** STATED PROBLEM **
Turn the items below into a two-column CSV with the headers text and answer, one row per item. Put each field in quotes, replace line breaks with spaces, and leave out the pictures.

▼▼▼

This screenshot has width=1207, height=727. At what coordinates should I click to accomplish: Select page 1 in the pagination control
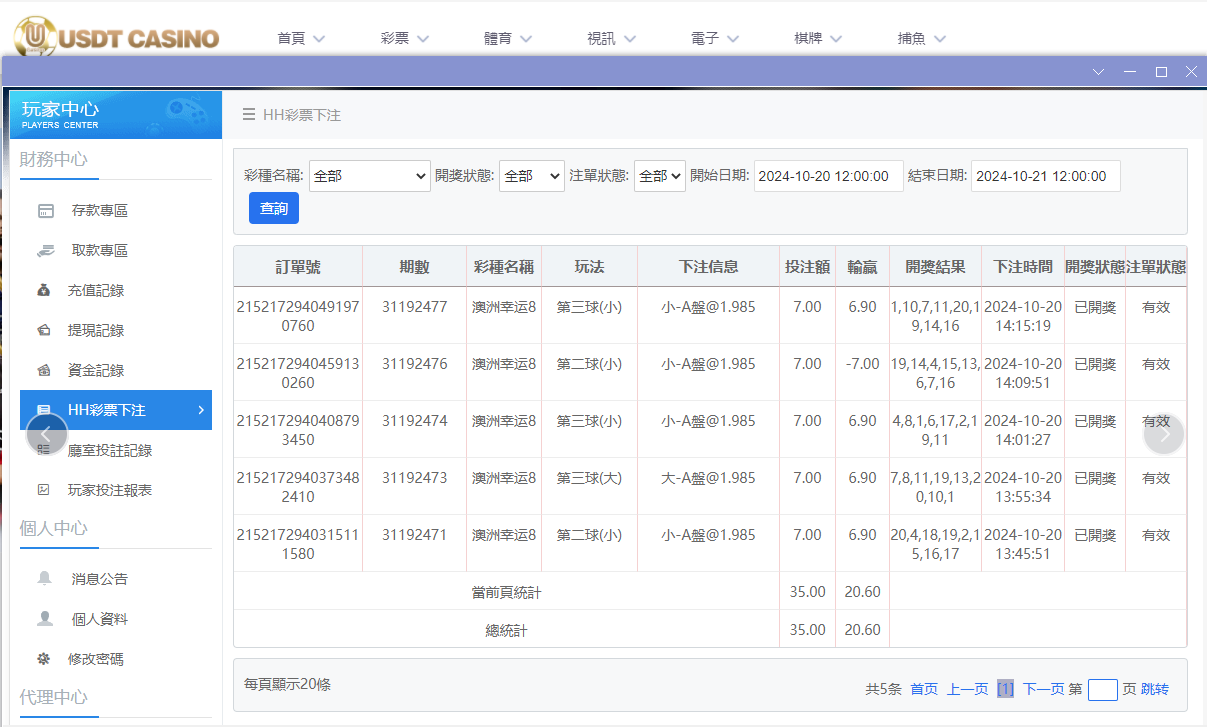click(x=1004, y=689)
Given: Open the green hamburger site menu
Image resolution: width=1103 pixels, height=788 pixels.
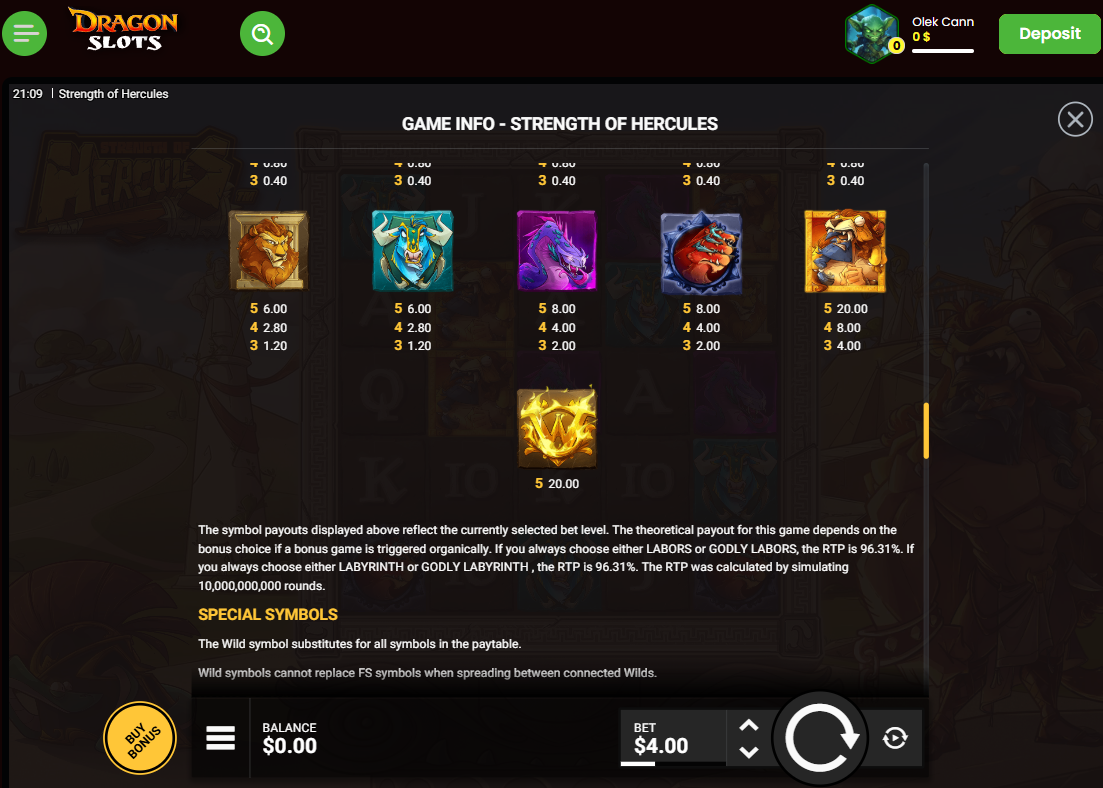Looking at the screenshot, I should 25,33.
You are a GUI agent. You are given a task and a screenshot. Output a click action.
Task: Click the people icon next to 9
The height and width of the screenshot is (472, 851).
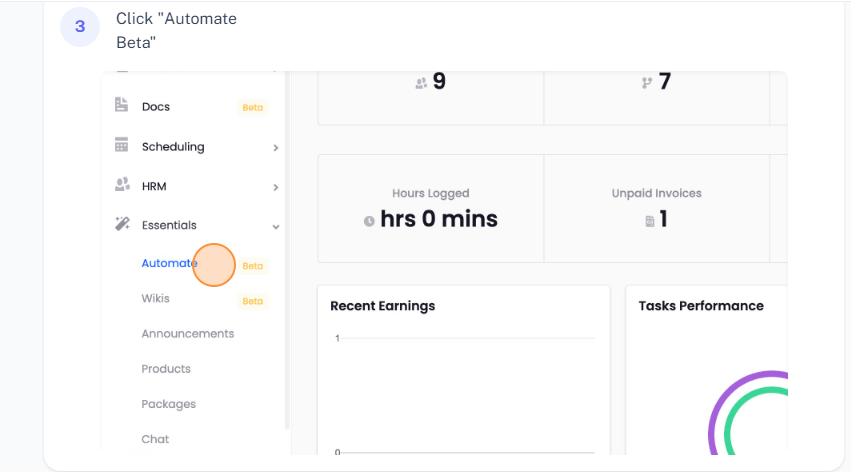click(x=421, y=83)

▲▲▲

** FULL OUTPUT **
text,answer
"This screenshot has width=1207, height=727. At what coordinates should I click to accomplish: Select page 1 in the pagination control","click(x=1004, y=689)"
"Given: Open the green hamburger site menu Image resolution: width=1103 pixels, height=788 pixels.","Looking at the screenshot, I should 25,33."
"You are a GUI agent. You are given a task and a screenshot. Output a click action. Task: Click the people icon next to 9 The height and width of the screenshot is (472, 851).","click(x=421, y=83)"